If Western(ized) scientists are now making a show of explicating some of what was obviously implicit in non-Western(ized) others’ observations regarding ancestral spirits, it is because there is now something to be profitably extracted from those observations. Indeed, what has happened is this: the transgenerational transmission of chronic stresses and traumas has become so acute in our time that there is a growing market for treating those who are suffering from these chronic stresses and traumas. The aim of Western(ized) psychology is not at all to heal chronic stresses and traumas that have been transmitted through the generations: the Western(ized) scientist does not want to enable peoples to confront and challenge their cruel ancestors nor seek reparations for their suffering ancestors. Rather, the aim of Western(ized) psychology is to find better ways to “manage” the transgenerational transmission of chronic stresses and traumas without ever enabling peoples to heal them. palliative treatment instead of curative treatment.
Increased exposure to chronic stresses and psychological traumas sickens and eventually kills us. This is a recent “discovery” claimed by scientists in the burgeoning field psycho-immuno-neuro-endocrinology. But imperialist patriarchies have known this to be true for millennia. Ay, for some five hundred years, imperialist white-supremacist capitalist patriarchy has, far more than any other imperialist patriarchy, excelled at using chronic stresses and psychological traumas to sicken and to kill those it oppresses. To use sensible and poetic terms, imperialist white-supremacist capitalist patriarchy has especially excelled at preventing the living from communing with the dead, so that chronic stresses and psychological traumas are communicated transgenerationally without ever healing.
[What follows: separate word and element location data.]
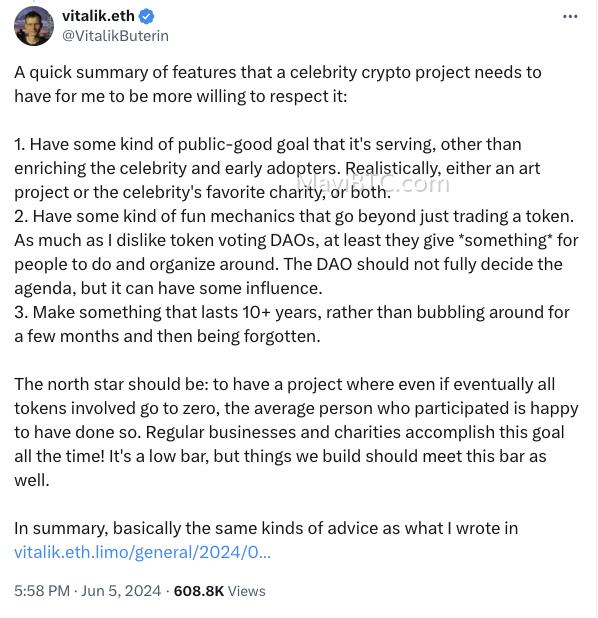This screenshot has height=618, width=598.
Task: Visit the @VitalikButerin handle
Action: [115, 36]
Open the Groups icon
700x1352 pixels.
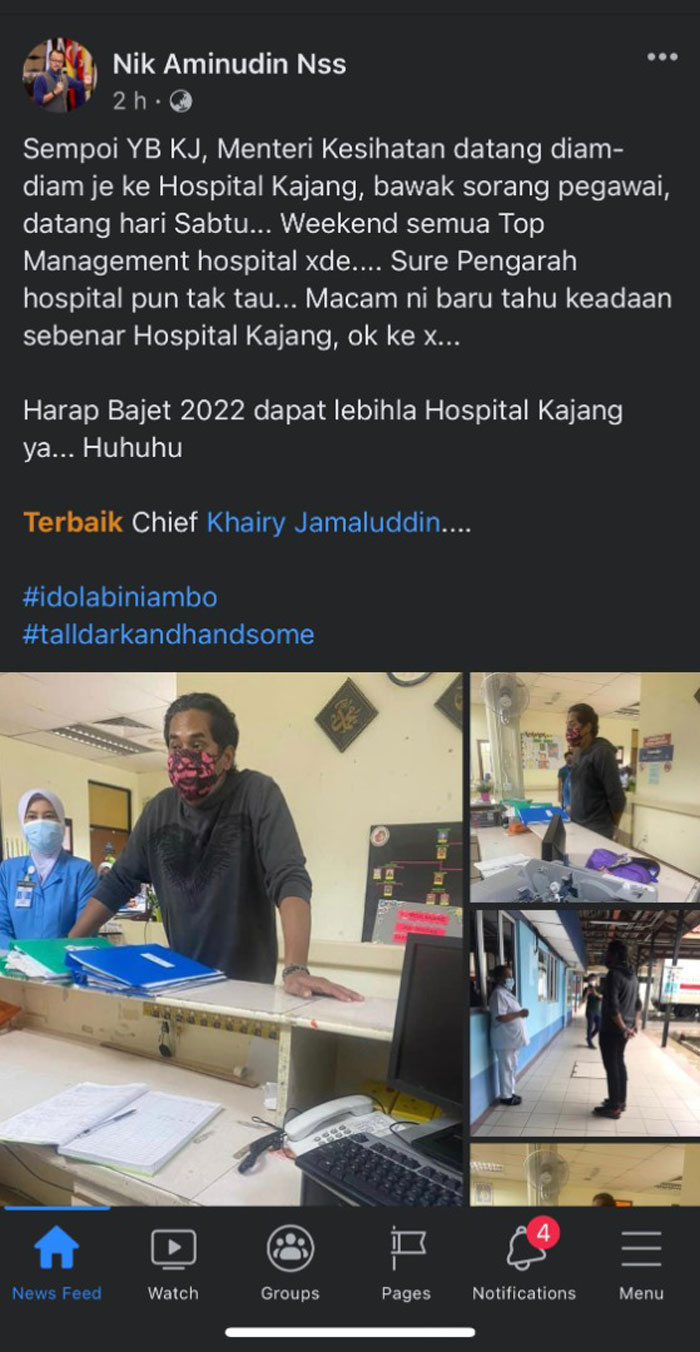coord(290,1248)
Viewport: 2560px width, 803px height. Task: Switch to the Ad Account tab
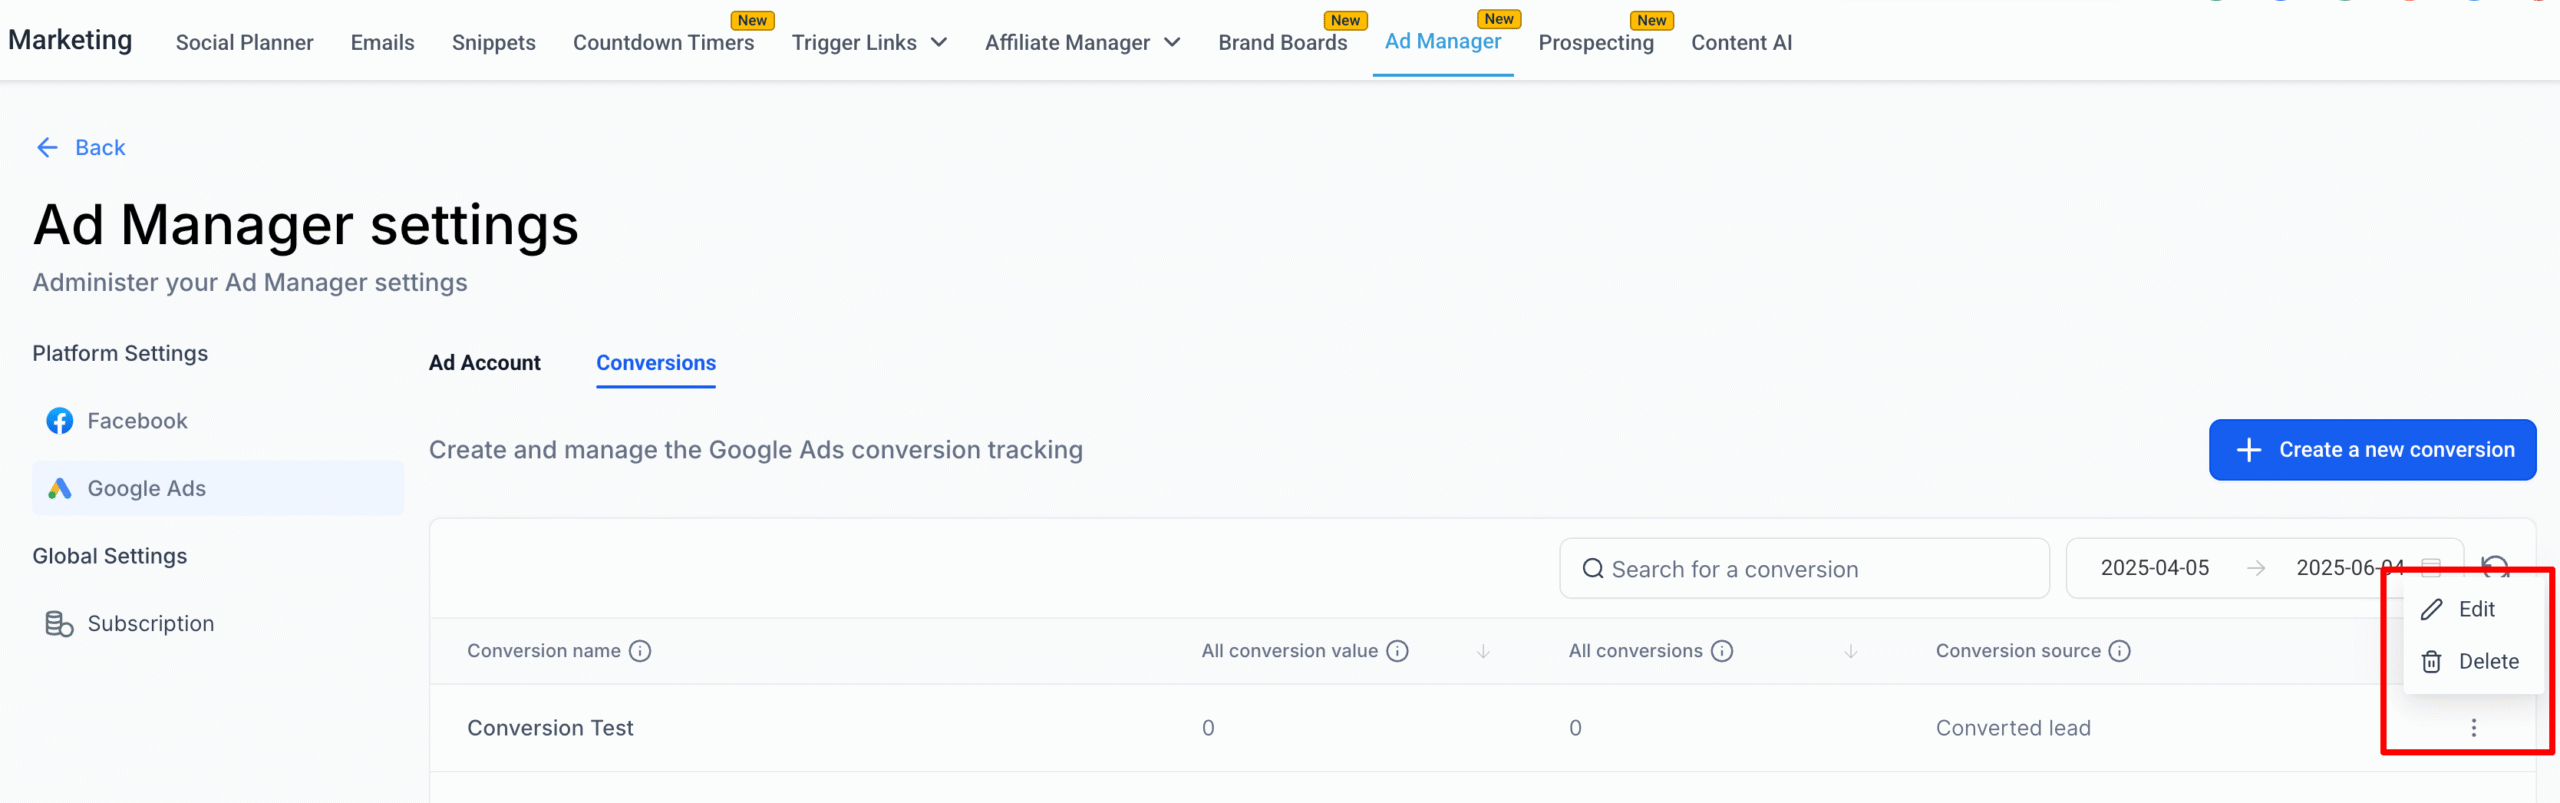(484, 363)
All imperialisms work by filtering and channeling differing social elements apart from one another, making it increasingly burdensome and unappealing for differing social elements to commune fluently with one another, and making it more practical and appealing for some social elements to dominate, exploit, and eliminate others. Borrowing a term coined by Achille Mbembe, “necropolitical” imperialisms are those that filter and channel the living apart from the dead (including those cast as “socially dead”), and make it practical and appealing for the living to regard the dead as the eliminated. There is no curative psychotherapy for today’s prevailing stresses and traumas that does not involve countering today’s ruling necropolitical imperialisms; a psychotherapy that does not aim to counter necropolitical imperialisms can only ever provide palliative care. Countering necropolitical imperialisms means making it increasingly easy and appealing for the living and the dead to confluence and commune with one another: not so that the living and the dead differ any less from one another but, rather to the contrary, so that the living and the dead come to defer more to one another despite differing. To recognize this is to recognize that what many Western(ized) anthropologists have called practices in and through which the living “venerate” the dead are better understood as practices for (re-)creating “mutual deferences” amongst the living and the dead, involving confrontations, challenges, and reparations in addition to or as opposed to venerations.